A magical, sunstruck place surrounded by the clearest, bluest water, it has changed little since I came here with my parents in 1962, soon after the hotel had opened, and the cottage suites, set among palm trees and hanging gardens, were considered a novelty as well as the last word in luxury. I recall spending all day in the warm sea, then eating under the stars on a restaurant terrace that was like the deck of a great ocean liner. At every meal platters of golden french fries held aloft by skillful waiters arrived at our table without being ordered.
The terrace remains the same, golden fries are still on the menu (which delights my own children), and they reach the table in the same grand manner. In other ways, however, the hotel is showing its age. Tour groups wander through its intimate alleys, while stocky Russian-mafia types in dark glasses talk into cell phones and ignore their bored blond companions. In its heyday, during the 60’s, 70’s, and 80’s, Sveti Stefan attracted a stream of celebrities— Orson Welles, Elizabeth Taylor, Sophia Loren, and other A-listers—whose glamorous patronage was an early casualty of the Milosevic war years. “The Pearl of the Adriatic” may have lost some of its luster—spotty plumbing, faded fabrics—but it’s about to be restored. In January 2007, Amanresorts took out a 30-year lease on Sveti Stefan from the Montenegrin government (along with one for the Hotel Milocer, a former royal palace in the next bay that had also seen better days). After multimillion-dollar face-lifts, both hotels will reopen as the Aman Sveti Stefan, and no one doubts that the movie stars will be back.

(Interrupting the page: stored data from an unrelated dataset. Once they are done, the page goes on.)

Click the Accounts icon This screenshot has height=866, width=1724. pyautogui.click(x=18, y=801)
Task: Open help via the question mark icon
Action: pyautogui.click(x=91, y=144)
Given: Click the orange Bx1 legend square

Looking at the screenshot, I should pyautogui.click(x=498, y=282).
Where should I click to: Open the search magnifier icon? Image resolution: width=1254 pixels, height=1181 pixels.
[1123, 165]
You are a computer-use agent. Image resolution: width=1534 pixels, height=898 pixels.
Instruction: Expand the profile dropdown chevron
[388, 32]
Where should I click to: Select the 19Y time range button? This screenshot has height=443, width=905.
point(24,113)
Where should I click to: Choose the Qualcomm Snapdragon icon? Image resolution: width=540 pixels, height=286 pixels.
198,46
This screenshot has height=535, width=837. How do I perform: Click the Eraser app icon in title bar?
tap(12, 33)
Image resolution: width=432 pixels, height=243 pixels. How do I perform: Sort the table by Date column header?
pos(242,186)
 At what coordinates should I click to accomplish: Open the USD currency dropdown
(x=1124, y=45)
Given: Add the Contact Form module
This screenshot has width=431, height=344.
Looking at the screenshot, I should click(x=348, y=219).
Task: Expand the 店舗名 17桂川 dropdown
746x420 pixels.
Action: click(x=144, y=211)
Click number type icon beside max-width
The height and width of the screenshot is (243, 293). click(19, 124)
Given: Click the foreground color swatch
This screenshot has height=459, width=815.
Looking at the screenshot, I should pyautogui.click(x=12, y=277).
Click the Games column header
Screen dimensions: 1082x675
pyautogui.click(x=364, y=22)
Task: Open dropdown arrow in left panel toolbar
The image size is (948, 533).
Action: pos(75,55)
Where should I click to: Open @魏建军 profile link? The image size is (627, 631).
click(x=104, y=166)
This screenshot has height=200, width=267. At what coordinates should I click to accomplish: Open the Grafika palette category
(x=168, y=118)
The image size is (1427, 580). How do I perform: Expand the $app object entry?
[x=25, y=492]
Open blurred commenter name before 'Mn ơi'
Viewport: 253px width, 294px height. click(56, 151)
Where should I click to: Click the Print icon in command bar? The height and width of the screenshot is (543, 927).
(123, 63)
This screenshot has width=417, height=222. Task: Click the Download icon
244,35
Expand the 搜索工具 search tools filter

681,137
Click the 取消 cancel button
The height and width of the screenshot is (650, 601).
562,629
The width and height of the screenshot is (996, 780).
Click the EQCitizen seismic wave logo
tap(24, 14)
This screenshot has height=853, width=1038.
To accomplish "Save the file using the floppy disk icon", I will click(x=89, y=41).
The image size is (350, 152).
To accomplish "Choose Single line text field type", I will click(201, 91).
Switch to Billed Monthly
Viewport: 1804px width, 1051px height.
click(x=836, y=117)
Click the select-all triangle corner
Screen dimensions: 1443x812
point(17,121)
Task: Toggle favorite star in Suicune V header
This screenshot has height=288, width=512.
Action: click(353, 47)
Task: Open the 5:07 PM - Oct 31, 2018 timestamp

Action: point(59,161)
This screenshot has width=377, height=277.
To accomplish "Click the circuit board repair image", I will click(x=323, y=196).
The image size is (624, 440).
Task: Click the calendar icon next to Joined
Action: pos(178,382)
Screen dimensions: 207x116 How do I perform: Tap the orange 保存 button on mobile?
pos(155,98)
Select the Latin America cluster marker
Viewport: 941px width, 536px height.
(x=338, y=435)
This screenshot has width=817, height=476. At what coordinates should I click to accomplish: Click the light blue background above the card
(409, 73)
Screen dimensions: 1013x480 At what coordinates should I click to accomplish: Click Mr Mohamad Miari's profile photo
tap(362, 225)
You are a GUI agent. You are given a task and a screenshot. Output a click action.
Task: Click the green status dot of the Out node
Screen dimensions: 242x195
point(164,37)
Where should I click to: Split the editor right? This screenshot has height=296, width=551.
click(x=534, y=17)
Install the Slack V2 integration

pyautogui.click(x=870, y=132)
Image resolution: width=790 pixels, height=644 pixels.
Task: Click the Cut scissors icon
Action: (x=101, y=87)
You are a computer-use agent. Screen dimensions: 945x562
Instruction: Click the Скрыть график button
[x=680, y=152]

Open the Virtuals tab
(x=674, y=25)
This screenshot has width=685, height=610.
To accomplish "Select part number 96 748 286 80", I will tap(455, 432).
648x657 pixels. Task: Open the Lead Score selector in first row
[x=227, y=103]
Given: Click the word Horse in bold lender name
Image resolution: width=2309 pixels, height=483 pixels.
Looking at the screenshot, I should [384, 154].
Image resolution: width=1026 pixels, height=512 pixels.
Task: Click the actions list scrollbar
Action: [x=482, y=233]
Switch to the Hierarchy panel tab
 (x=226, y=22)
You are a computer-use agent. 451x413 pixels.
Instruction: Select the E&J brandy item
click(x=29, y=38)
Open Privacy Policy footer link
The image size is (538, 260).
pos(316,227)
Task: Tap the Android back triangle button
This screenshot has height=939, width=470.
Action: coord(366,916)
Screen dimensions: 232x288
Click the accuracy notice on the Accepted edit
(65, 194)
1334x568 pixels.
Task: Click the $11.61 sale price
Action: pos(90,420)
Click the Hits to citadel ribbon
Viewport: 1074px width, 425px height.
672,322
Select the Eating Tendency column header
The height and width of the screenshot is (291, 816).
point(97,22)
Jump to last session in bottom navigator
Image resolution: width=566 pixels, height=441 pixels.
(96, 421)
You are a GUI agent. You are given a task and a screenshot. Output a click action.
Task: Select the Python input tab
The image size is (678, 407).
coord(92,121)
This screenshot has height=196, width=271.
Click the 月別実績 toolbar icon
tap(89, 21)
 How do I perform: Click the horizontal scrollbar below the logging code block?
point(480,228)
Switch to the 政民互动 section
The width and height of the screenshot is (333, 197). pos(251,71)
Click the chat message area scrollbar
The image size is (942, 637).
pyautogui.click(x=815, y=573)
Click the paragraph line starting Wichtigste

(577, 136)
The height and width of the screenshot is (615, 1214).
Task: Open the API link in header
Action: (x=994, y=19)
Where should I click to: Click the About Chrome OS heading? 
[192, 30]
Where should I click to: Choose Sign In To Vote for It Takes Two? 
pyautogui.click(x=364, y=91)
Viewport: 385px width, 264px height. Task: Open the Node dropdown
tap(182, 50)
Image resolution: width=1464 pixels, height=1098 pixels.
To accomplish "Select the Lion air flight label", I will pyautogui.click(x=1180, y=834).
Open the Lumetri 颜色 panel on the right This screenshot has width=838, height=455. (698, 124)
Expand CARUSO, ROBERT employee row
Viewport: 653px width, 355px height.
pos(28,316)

Inland, where the midas touch of modernization has yet to reach, you’d think you were in another country. The classical Venetian influence that dominates the coastal towns is replaced by the strong Slavic culture found among the small communities huddled in the mountains.
From Sveti Stefan, our island sanctuary, we make day trips into the interior to visit the Orthodox monasteries of Moraca and Ostrog. Although promoted as tourist attractions—for the sublimeness of the buildings, for the medieval and Baroque frescoes that cover the interior walls, for their role as repositories of icons, manuscripts, and liturgical treasures—monasteries in Montenegro remain active places of worship and devout pilgrimage. Many are self-sustaining communities of monks and nuns; the tidy whitewashed enclave at Moraca, with its orchards and beehives and rose-covered cloisters, bears witness to a private peace, despite the many visitors.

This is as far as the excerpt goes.